Buckley empezó, sin embargo, en el folk-rock tradicional con un disco epónimo de 1966 para el sello Elektra que tuvo excelente continuación en Goodbye And Hello (1967). Sin embargo, el duende de la perfección lo fue empujando a la experimentación y el vanguardismo. Algo patente en Lorca (1970), su quinto álbum, en el que el gran instrumento de su voz se mueve, entre alternancia de ritmos y escalas cromáticas, como un vivo clamor. Casi simultáneamente apareció Starsailor (1970), una obra inigualable y extrema. Buckley alcanza aquí el vértice de la deconstrucción vocal y de la indagación en el campo de la disonancia.

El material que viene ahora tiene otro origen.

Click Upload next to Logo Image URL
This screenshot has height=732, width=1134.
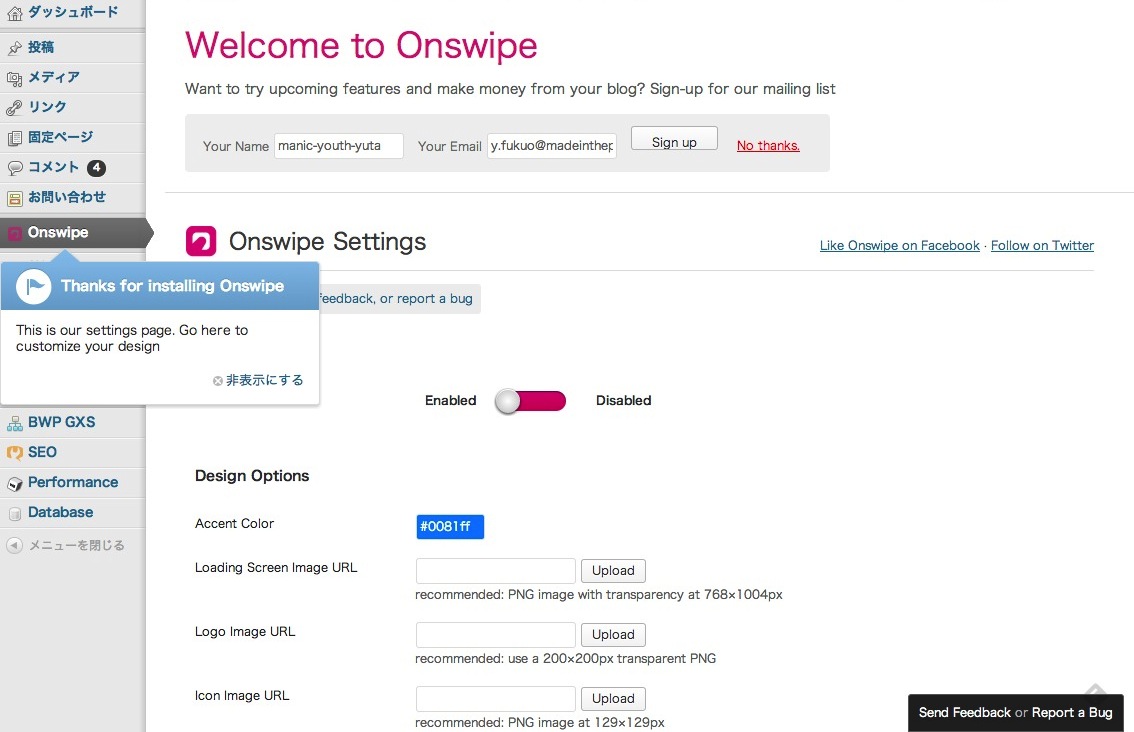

En la canción ’Song To The Siren’, de las más hermosas que escribiera, se presenta como el Ulises aventurero que cae seducido bajo el canto de la sirena (Extraído del libro en preparación El amor es la droga del rock & roll, Javier Parrilla Romero, Lenoir Ediciones)
SONG TO THE SIREN (Starsailor, 1970)
Tim Buckley fue un artista que, permaneciendo radicalmente fiel al inconformismo y libertad del creador, produjo una obra de gran autenticidad y valor experimental, cualidades que paradójicamente lo fueron alienando del reconocimiento del gran público.